Hemophilia is a congenital bleeding disorder that results in the blood failing to clot normally. It is caused by a deficiency of a protein in the blood called a clotting factor. People with hemophilia bleed easily and often excessively. Untreated, hemophilia can be life-threatening. There are two types of hemophilia: “Hemophilia A” is the most common type and is caused by the deficiency of what is known as Clotting Factor VIII; “hemophilia B” is caused by deficiency of Clotting Factor IX.
Hemophilia occurs in about 1 in 10,000 births and it is much more common in males because it is an “X-linked” disorder. The number of affected persons worldwide is estimated to be about 400,000. Hemophilia A is more common than hemophilia B, representing 80-85% of all cases.
Hemophilia should be suspected in patients presenting with a history of:
- Easy bruising in early childhood.
- Spontaneous bleeding (bleeding for no apparent/known reason), especially into the joints, muscles, and soft tissues.
- Excessive bleeding following trauma or surgery.

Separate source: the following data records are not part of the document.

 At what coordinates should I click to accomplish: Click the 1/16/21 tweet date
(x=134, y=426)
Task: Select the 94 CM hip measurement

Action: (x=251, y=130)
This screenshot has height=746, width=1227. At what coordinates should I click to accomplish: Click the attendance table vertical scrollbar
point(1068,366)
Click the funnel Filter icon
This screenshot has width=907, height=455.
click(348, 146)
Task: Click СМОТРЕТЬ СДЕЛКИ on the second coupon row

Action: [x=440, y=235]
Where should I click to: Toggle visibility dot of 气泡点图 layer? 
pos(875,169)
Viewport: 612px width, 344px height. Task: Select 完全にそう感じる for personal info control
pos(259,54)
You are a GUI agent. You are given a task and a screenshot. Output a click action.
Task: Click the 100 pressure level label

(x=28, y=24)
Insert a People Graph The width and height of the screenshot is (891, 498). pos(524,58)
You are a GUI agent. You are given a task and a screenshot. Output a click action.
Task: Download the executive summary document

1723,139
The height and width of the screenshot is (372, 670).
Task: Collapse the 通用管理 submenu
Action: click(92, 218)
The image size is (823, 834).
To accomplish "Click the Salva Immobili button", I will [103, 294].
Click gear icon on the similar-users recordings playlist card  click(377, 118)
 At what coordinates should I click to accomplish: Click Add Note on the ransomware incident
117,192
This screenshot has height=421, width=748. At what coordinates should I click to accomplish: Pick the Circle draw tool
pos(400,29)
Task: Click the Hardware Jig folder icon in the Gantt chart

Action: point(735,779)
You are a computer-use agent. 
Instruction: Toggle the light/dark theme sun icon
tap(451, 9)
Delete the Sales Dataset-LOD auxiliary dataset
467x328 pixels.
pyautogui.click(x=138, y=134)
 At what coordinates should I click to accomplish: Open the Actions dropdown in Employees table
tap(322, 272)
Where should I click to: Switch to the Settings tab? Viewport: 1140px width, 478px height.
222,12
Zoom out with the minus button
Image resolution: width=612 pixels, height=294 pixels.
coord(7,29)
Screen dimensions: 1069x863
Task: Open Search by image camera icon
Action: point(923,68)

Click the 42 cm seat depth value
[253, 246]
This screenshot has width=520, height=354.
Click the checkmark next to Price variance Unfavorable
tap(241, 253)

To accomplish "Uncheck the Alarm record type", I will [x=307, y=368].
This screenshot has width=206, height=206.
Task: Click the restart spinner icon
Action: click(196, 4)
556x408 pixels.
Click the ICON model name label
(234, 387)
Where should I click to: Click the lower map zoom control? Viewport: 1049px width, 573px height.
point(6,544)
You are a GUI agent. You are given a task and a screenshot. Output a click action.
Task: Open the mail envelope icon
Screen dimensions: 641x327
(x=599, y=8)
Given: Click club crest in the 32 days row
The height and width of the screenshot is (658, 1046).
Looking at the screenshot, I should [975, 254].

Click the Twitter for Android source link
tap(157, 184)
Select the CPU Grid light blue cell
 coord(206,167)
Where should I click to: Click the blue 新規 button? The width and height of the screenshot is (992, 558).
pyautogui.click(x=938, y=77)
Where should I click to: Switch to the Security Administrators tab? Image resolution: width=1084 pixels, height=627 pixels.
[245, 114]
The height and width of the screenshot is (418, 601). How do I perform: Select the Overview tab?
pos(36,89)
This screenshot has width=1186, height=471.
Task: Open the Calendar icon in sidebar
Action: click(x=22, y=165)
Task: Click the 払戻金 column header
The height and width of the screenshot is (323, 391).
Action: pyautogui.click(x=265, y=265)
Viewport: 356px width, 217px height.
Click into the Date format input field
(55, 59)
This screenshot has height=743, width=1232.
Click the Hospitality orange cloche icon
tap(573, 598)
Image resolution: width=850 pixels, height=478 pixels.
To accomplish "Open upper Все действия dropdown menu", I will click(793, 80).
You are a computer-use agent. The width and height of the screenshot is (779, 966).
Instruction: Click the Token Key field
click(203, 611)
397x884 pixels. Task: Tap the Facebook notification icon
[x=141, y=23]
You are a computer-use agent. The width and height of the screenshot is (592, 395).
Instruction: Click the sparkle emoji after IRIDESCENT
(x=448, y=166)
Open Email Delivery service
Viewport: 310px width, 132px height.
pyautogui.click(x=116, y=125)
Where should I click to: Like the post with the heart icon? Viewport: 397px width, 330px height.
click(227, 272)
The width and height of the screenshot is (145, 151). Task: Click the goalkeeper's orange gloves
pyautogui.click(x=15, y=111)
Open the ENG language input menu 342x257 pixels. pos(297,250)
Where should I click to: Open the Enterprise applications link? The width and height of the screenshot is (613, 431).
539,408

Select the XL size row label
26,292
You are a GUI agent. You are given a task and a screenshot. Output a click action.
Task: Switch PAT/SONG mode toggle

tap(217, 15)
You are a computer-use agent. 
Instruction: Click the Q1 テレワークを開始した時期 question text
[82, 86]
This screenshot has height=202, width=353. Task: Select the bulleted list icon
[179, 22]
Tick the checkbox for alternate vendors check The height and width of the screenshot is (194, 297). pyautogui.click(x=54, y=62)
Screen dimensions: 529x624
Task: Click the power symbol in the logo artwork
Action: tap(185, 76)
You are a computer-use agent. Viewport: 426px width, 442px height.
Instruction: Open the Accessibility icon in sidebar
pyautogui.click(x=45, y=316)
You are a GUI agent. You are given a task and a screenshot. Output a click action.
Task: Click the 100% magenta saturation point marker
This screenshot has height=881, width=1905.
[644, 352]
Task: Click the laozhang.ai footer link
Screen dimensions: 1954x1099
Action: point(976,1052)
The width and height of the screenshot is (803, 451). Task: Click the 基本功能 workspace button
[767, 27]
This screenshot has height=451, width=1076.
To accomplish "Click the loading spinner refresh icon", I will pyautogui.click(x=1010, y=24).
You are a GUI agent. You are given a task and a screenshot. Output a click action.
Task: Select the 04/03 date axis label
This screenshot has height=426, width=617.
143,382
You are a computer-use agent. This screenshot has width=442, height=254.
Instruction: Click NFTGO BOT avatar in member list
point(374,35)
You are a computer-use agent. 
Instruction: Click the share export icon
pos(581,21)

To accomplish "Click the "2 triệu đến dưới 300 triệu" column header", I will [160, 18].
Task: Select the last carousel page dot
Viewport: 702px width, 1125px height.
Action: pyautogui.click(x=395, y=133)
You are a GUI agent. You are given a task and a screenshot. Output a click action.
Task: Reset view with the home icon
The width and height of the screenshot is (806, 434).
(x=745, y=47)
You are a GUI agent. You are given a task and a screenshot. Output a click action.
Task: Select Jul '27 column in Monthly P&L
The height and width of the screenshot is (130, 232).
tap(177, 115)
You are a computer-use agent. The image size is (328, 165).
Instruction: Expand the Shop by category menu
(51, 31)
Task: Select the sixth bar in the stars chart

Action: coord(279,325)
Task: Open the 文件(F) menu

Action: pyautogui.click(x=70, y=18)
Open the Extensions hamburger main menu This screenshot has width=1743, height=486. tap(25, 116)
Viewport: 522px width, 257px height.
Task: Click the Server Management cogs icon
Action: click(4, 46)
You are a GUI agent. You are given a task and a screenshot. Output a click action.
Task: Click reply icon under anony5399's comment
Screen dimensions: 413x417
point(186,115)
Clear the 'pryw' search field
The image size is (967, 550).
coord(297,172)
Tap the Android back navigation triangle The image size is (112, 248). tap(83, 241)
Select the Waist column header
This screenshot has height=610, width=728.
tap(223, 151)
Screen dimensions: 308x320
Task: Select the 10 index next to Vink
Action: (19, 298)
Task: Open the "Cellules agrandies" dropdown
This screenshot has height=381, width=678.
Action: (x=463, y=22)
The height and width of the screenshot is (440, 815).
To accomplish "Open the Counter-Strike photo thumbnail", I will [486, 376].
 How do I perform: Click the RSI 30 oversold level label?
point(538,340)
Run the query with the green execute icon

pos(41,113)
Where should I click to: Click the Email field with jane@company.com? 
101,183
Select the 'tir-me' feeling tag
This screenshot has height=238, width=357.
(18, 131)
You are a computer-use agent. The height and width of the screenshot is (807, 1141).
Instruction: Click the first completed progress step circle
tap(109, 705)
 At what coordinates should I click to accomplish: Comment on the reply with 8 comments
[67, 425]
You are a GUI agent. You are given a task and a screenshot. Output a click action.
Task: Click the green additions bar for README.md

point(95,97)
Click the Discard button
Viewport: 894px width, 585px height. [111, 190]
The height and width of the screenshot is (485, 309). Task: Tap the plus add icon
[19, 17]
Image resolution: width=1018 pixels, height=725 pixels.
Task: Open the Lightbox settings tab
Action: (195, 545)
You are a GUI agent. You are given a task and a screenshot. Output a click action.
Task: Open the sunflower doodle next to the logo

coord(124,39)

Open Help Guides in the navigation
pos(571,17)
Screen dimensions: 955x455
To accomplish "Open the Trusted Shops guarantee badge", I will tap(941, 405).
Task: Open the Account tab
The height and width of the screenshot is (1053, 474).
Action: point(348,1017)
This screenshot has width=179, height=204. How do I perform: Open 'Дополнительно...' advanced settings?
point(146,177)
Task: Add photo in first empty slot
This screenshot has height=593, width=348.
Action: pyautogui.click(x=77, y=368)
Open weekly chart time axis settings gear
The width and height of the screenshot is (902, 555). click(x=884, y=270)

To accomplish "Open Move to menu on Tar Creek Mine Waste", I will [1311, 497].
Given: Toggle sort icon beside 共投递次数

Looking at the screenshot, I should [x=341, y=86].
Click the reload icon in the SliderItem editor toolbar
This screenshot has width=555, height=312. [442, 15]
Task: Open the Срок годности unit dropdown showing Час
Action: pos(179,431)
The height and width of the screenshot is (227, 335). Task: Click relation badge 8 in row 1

A definitive diagnosis depends on a blood analysis to determine deficiency of Clotting Factor VIII or IX. Because each type of hemophilia requires a different therapy, accurate diagnosis is essential.
Hemophilia can be very successfully managed by simply replacing the deficient clotting factor. Therapy can be either “on demand” - the treatment of active bleeding, or “prophylactic” - regular maintenance of clotting factor levels to prevent bleeding. In developed countries where these factors are readily available, the life expectancy of males suffering from hemophilia is essentially the same as for males in the general population.
Both clotting factors can be isolated from donated human plasma and they can also be engineered by means of recombinant DNA technology. There are many commercial brands from which to choose and that choice is generally made based on price and on the risk of developing antibodies that render the factor ineffective.
1.Srivastava a. et al. Guidelines for the management of Hemophilia. Haemophilia (2012), 1–47.
2. Mannucci PM et al. How we choose factor VIII to treat Hemophilia. Blood (2012) volume 119, number 18, 4108-4114.